__Task brief__.
Beginning at the line with "The image size is (247, 110)." in the records below, return each line up to and including the last, exactly as it stands, but not the pictures.

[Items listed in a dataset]
◇ ◇ ◇
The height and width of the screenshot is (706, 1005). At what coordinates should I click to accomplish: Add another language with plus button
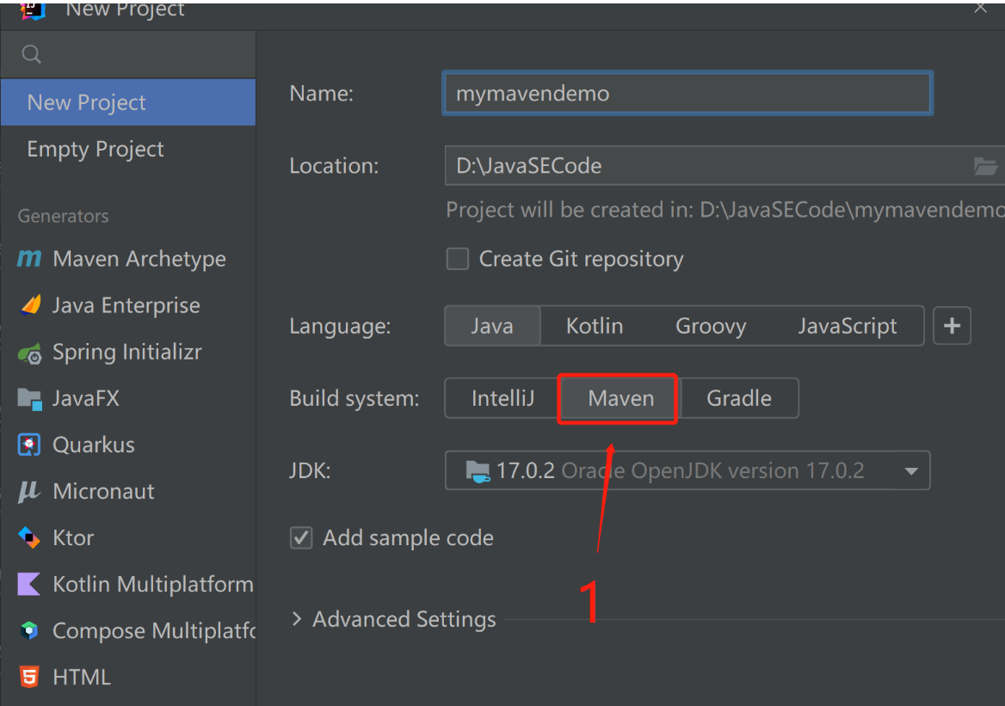pyautogui.click(x=952, y=327)
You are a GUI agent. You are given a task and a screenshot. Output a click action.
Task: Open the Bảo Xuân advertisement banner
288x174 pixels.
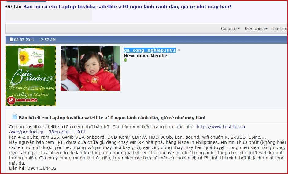tap(31, 76)
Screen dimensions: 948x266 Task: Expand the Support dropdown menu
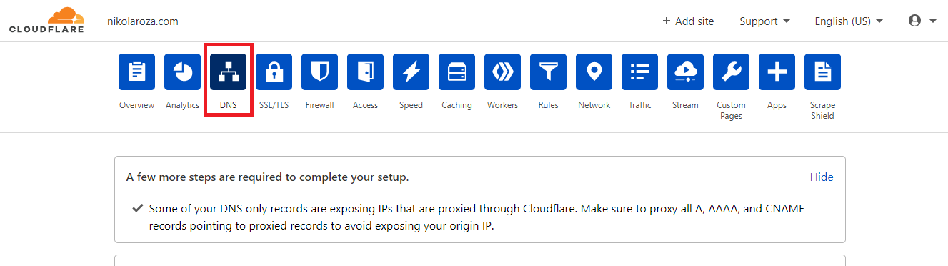click(x=764, y=21)
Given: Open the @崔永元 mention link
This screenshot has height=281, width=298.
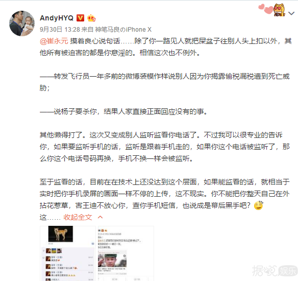Looking at the screenshot, I should [x=54, y=41].
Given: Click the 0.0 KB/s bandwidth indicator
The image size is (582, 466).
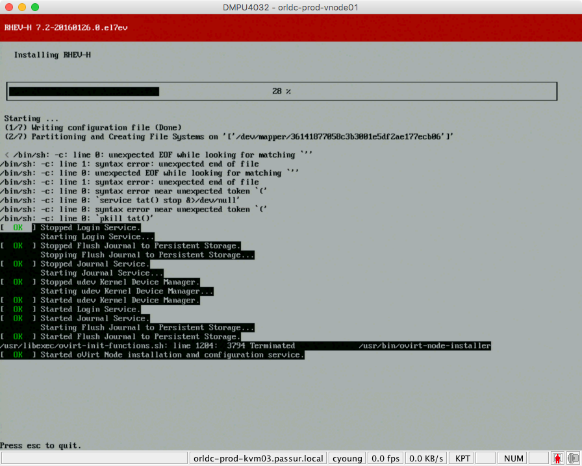Looking at the screenshot, I should pyautogui.click(x=425, y=458).
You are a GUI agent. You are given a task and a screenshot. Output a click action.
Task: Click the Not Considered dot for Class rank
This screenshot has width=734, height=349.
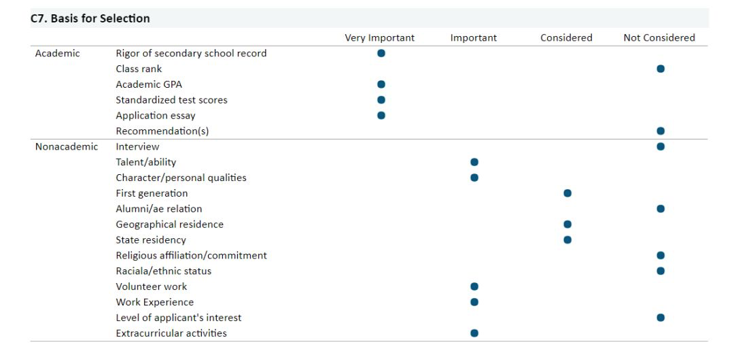(661, 69)
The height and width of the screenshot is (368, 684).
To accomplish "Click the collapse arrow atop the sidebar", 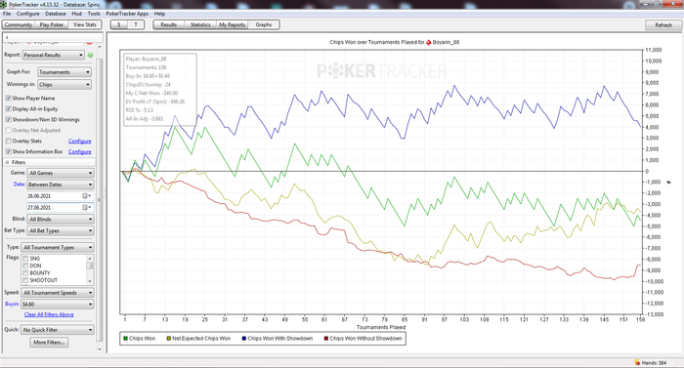I will (7, 37).
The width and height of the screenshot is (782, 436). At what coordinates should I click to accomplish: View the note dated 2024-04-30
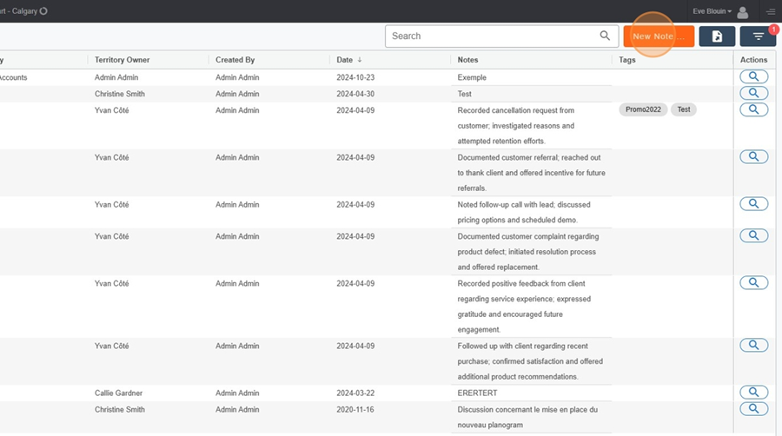pos(753,93)
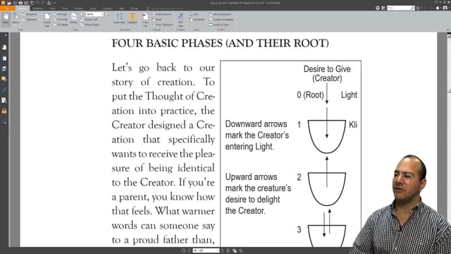This screenshot has width=451, height=254.
Task: Select the Fit Width option
Action: [61, 19]
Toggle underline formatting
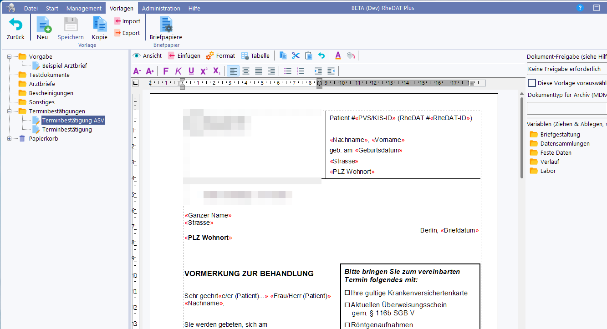Viewport: 607px width, 329px height. [x=191, y=71]
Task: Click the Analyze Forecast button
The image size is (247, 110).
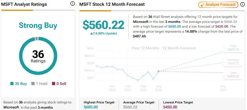Action: pyautogui.click(x=218, y=5)
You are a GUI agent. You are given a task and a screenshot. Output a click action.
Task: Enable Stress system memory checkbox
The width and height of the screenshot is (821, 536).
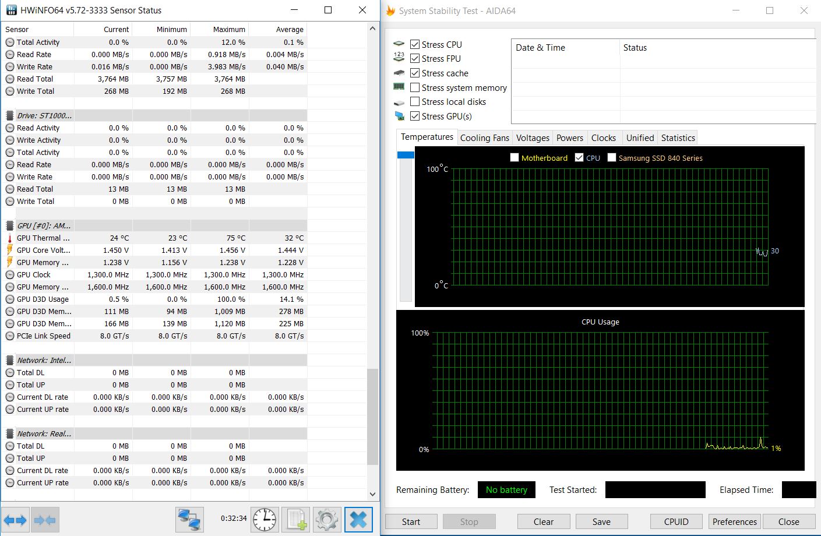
◇ ◇ ◇
__The answer__.
The image size is (247, 110).
Action: pyautogui.click(x=218, y=5)
You are a GUI agent. You are given a task and a screenshot. Output a click action.
Task: Enable Stress system memory checkbox
The width and height of the screenshot is (821, 536).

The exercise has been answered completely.